The Dense Transformer is the foundational architecture behind GPT, LLaMA, and most modern large language models. It processes text by attending to all tokens simultaneously, enabling powerful language understanding and generation capabilities.

Architecture Overview

A Dense Transformer consists of a stack of identical layers, each containing two sub-layers: a multi-head self-attention mechanism and a position-wise feed-forward network. Input tokens are first converted to embeddings and combined with positional encodings, then passed through the layer stack sequentially.

In decoder-only variants (GPT, LLaMA), causal masking ensures each token can only attend to previous tokens, enabling autoregressive generation. The attention mechanism computes queries, keys, and values from the input, then calculates attention weights as softmax(QK^T / sqrt(d_k))V.

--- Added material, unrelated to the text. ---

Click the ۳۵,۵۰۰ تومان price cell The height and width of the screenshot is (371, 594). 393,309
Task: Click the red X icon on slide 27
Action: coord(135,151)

Each layer applies layer normalization and residual connections around both sub-layers. The feed-forward network typically expands the hidden dimension by 4x (e.g., 4096 → 16384) before projecting back down, using GeLU or SiLU activation functions.

Key Innovations

The original Transformer (Vaswani et al., 2017) introduced self-attention as a replacement for recurrence, enabling full parallelization during training. Key innovations in modern variants include:

  • Rotary Position Embeddings (RoPE): Used in LLaMA and most modern models, encoding relative position information directly into the attention computation
  • Pre-norm vs Post-norm: Modern models use pre-normalization (LayerNorm before attention) for more stable training
  • Grouped Query Attention (GQA): Shares key-value heads across query heads to reduce memory during inference
  • SwiGLU activation: Replaces standard FFN with a gated linear unit variant for improved performance

Common Use Cases

Dense Transformers power virtually all modern language AI: text generation, code completion, question answering, summarization, translation, reasoning, and instruction following. They form the backbone of ChatGPT, Claude, Gemini, and open-source models like LLaMA and Mistral.

Notable Variants & Sizes

GPT-2 (117M to 1.5B parameters), GPT-3 (175B), LLaMA 2 (7B to 70B), LLaMA 3 (8B to 405B), and Mistral 7B represent the evolution of this architecture. Models range from small enough to run on consumer hardware to massive models requiring distributed inference across many GPUs.

Technical Details

Typical configurations include hidden dimensions of 4096-8192, 32-80 attention heads, and 32-80 layers. Training uses AdamW optimizer with cosine learning rate scheduling, and context lengths range from 2048 (GPT-2) to 128K+ tokens (modern models). Training data scales from hundreds of billions to tens of trillions of tokens. FP16/BF16 mixed precision training is standard, with quantization (4-bit, 8-bit) commonly used for inference.